PROBLEM TO SOLVE:
Down to the last line, repeat the entries exactly.

Stored data entries:
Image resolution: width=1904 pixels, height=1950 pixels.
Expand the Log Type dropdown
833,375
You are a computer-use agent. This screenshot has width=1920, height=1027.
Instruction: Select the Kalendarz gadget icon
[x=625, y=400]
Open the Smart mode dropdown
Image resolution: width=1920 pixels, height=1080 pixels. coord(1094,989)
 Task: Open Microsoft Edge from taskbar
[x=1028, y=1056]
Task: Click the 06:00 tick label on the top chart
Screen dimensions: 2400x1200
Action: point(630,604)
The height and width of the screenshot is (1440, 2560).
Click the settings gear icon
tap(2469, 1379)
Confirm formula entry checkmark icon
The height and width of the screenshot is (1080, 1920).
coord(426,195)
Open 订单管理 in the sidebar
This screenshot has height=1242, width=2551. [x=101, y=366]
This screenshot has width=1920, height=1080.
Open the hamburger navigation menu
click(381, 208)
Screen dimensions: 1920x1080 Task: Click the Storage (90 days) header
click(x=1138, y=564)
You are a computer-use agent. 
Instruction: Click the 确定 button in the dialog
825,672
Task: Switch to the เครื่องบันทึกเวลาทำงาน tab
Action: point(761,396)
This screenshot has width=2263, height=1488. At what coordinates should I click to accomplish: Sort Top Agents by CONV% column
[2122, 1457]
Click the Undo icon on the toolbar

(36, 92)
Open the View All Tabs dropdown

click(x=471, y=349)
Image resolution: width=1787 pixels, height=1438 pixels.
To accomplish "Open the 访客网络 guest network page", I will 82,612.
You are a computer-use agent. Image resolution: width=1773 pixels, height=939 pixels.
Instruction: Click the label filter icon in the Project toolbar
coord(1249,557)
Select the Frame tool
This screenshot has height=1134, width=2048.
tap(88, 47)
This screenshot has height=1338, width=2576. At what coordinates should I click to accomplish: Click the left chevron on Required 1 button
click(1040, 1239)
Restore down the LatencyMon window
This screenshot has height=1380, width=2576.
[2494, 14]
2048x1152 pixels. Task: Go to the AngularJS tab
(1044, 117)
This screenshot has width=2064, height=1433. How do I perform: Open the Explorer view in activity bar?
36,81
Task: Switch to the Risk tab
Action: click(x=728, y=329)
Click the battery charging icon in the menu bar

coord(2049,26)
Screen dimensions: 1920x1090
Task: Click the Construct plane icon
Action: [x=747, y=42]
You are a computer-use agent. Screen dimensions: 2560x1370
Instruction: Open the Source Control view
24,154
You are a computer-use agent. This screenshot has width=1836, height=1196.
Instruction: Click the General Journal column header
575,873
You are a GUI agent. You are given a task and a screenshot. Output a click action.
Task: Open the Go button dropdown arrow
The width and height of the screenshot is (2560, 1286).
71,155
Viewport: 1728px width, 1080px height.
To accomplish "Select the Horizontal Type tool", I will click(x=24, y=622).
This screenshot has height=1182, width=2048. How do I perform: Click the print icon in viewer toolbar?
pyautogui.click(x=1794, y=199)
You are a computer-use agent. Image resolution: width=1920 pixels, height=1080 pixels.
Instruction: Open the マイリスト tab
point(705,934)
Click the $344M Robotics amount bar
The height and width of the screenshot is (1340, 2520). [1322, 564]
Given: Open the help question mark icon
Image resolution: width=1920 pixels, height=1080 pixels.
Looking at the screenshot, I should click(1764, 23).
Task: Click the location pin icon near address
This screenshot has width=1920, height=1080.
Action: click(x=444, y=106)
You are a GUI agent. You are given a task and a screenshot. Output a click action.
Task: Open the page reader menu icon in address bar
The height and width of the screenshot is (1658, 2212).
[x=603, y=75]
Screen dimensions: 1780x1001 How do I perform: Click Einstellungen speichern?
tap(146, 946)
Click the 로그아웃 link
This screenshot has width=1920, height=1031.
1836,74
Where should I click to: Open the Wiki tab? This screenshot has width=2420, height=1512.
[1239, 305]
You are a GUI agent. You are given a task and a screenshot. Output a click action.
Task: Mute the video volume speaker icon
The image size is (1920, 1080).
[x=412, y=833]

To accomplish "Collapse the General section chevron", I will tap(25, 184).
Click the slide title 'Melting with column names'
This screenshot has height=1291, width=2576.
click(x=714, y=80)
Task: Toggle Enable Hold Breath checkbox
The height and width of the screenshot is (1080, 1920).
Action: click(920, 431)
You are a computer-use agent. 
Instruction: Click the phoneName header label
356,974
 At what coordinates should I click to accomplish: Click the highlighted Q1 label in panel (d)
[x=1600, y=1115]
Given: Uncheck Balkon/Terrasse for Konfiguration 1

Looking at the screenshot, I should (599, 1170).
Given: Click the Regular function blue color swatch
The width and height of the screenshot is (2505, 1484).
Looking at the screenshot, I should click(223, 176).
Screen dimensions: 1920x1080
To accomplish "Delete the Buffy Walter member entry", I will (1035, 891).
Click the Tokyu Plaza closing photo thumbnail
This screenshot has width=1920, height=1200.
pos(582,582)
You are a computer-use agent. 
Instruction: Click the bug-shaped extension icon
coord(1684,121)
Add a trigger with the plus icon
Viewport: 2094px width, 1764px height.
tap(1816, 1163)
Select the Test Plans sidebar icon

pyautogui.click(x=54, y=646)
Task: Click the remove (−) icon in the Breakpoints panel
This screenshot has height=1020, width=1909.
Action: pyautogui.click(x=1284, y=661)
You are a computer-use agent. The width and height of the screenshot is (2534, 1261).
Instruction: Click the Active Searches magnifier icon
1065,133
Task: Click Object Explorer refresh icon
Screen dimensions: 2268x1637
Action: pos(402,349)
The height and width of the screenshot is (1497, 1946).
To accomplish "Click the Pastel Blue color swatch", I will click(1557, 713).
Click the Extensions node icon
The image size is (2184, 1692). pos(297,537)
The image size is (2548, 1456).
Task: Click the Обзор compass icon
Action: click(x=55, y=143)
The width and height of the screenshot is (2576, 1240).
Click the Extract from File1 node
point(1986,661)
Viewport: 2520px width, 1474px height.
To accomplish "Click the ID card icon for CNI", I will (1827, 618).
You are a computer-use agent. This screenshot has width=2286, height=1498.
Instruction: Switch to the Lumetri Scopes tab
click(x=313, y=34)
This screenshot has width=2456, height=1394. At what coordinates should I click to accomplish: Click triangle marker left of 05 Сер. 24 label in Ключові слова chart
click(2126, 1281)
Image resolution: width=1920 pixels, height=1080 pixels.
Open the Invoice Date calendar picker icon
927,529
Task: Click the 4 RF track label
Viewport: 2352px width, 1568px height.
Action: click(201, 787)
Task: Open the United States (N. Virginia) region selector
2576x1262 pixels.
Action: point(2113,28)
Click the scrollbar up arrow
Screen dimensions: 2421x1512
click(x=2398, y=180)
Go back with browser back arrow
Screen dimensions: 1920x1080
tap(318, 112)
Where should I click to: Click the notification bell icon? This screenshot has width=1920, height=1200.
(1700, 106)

EXERCISE SOLUTION:
Image resolution: width=1904 pixels, height=1950 pixels.
Expand the Log Type dropdown
833,375
You are a computer-use agent. This screenshot has width=1920, height=1027.
Instruction: Select the Kalendarz gadget icon
[x=625, y=400]
Open the Smart mode dropdown
Image resolution: width=1920 pixels, height=1080 pixels. coord(1094,989)
 Task: Open Microsoft Edge from taskbar
[x=1028, y=1056]
Task: Click the 06:00 tick label on the top chart
Screen dimensions: 2400x1200
Action: point(630,604)
The height and width of the screenshot is (1440, 2560).
Click the settings gear icon
tap(2469, 1379)
Confirm formula entry checkmark icon
The height and width of the screenshot is (1080, 1920).
coord(426,195)
Open 订单管理 in the sidebar
This screenshot has height=1242, width=2551. [x=101, y=366]
This screenshot has width=1920, height=1080.
Open the hamburger navigation menu
click(381, 208)
Screen dimensions: 1920x1080 Task: Click the Storage (90 days) header
click(x=1138, y=564)
You are a computer-use agent. 
Instruction: Click the 确定 button in the dialog
825,672
Task: Switch to the เครื่องบันทึกเวลาทำงาน tab
Action: point(761,396)
This screenshot has width=2263, height=1488. At what coordinates should I click to accomplish: Sort Top Agents by CONV% column
[2122, 1457]
Click the Undo icon on the toolbar

(36, 92)
Open the View All Tabs dropdown

click(x=471, y=349)
Image resolution: width=1787 pixels, height=1438 pixels.
To accomplish "Open the 访客网络 guest network page", I will 82,612.
You are a computer-use agent. Image resolution: width=1773 pixels, height=939 pixels.
Instruction: Click the label filter icon in the Project toolbar
coord(1249,557)
Select the Frame tool
This screenshot has height=1134, width=2048.
tap(88, 47)
This screenshot has height=1338, width=2576. At what coordinates should I click to accomplish: Click the left chevron on Required 1 button
click(1040, 1239)
Restore down the LatencyMon window
This screenshot has height=1380, width=2576.
[2494, 14]
2048x1152 pixels. Task: Go to the AngularJS tab
(1044, 117)
This screenshot has width=2064, height=1433. How do I perform: Open the Explorer view in activity bar?
36,81
Task: Switch to the Risk tab
Action: click(x=728, y=329)
Click the battery charging icon in the menu bar

coord(2049,26)
Screen dimensions: 1920x1090
Task: Click the Construct plane icon
Action: [x=747, y=42]
You are a computer-use agent. Screen dimensions: 2560x1370
Instruction: Open the Source Control view
24,154
You are a computer-use agent. This screenshot has width=1836, height=1196.
Instruction: Click the General Journal column header
575,873
You are a GUI agent. You are given a task and a screenshot. Output a click action.
Task: Open the Go button dropdown arrow
The width and height of the screenshot is (2560, 1286).
71,155
Viewport: 1728px width, 1080px height.
To accomplish "Select the Horizontal Type tool", I will click(x=24, y=622).
This screenshot has height=1182, width=2048. How do I perform: Click the print icon in viewer toolbar?
pyautogui.click(x=1794, y=199)
You are a computer-use agent. Image resolution: width=1920 pixels, height=1080 pixels.
Instruction: Open the マイリスト tab
point(705,934)
Click the $344M Robotics amount bar
The height and width of the screenshot is (1340, 2520). [1322, 564]
Given: Open the help question mark icon
Image resolution: width=1920 pixels, height=1080 pixels.
Looking at the screenshot, I should click(1764, 23).
Task: Click the location pin icon near address
This screenshot has width=1920, height=1080.
Action: click(x=444, y=106)
You are a GUI agent. You are given a task and a screenshot. Output a click action.
Task: Open the page reader menu icon in address bar
The height and width of the screenshot is (1658, 2212).
[x=603, y=75]
Screen dimensions: 1780x1001 How do I perform: Click Einstellungen speichern?
tap(146, 946)
Click the 로그아웃 link
This screenshot has width=1920, height=1031.
1836,74
Where should I click to: Open the Wiki tab? This screenshot has width=2420, height=1512.
[1239, 305]
You are a GUI agent. You are given a task and a screenshot. Output a click action.
Task: Mute the video volume speaker icon
The image size is (1920, 1080).
[x=412, y=833]

To accomplish "Collapse the General section chevron", I will tap(25, 184).
Click the slide title 'Melting with column names'
This screenshot has height=1291, width=2576.
click(x=714, y=80)
Task: Toggle Enable Hold Breath checkbox
The height and width of the screenshot is (1080, 1920).
Action: click(920, 431)
You are a computer-use agent. 
Instruction: Click the phoneName header label
356,974
 At what coordinates should I click to accomplish: Click the highlighted Q1 label in panel (d)
[x=1600, y=1115]
Given: Uncheck Balkon/Terrasse for Konfiguration 1

Looking at the screenshot, I should (599, 1170).
Given: Click the Regular function blue color swatch
The width and height of the screenshot is (2505, 1484).
Looking at the screenshot, I should click(223, 176).
Screen dimensions: 1920x1080
To accomplish "Delete the Buffy Walter member entry", I will (1035, 891).
Click the Tokyu Plaza closing photo thumbnail
This screenshot has width=1920, height=1200.
pos(582,582)
You are a computer-use agent. 
Instruction: Click the bug-shaped extension icon
coord(1684,121)
Add a trigger with the plus icon
Viewport: 2094px width, 1764px height.
tap(1816, 1163)
Select the Test Plans sidebar icon

pyautogui.click(x=54, y=646)
Task: Click the remove (−) icon in the Breakpoints panel
This screenshot has height=1020, width=1909.
Action: pyautogui.click(x=1284, y=661)
You are a computer-use agent. The width and height of the screenshot is (2534, 1261).
Instruction: Click the Active Searches magnifier icon
1065,133
Task: Click Object Explorer refresh icon
Screen dimensions: 2268x1637
Action: pos(402,349)
The height and width of the screenshot is (1497, 1946).
To accomplish "Click the Pastel Blue color swatch", I will click(1557, 713).
Click the Extensions node icon
The image size is (2184, 1692). pos(297,537)
The image size is (2548, 1456).
Task: Click the Обзор compass icon
Action: click(x=55, y=143)
The width and height of the screenshot is (2576, 1240).
Click the Extract from File1 node
point(1986,661)
Viewport: 2520px width, 1474px height.
To accomplish "Click the ID card icon for CNI", I will (1827, 618).
You are a computer-use agent. This screenshot has width=2286, height=1498.
Instruction: Switch to the Lumetri Scopes tab
click(x=313, y=34)
This screenshot has width=2456, height=1394. At what coordinates should I click to accomplish: Click triangle marker left of 05 Сер. 24 label in Ключові слова chart
click(2126, 1281)
Image resolution: width=1920 pixels, height=1080 pixels.
Open the Invoice Date calendar picker icon
927,529
Task: Click the 4 RF track label
Viewport: 2352px width, 1568px height.
Action: click(201, 787)
Task: Open the United States (N. Virginia) region selector
2576x1262 pixels.
Action: point(2113,28)
Click the scrollbar up arrow
Screen dimensions: 2421x1512
click(x=2398, y=180)
Go back with browser back arrow
Screen dimensions: 1920x1080
tap(318, 112)
Where should I click to: Click the notification bell icon? This screenshot has width=1920, height=1200.
(1700, 106)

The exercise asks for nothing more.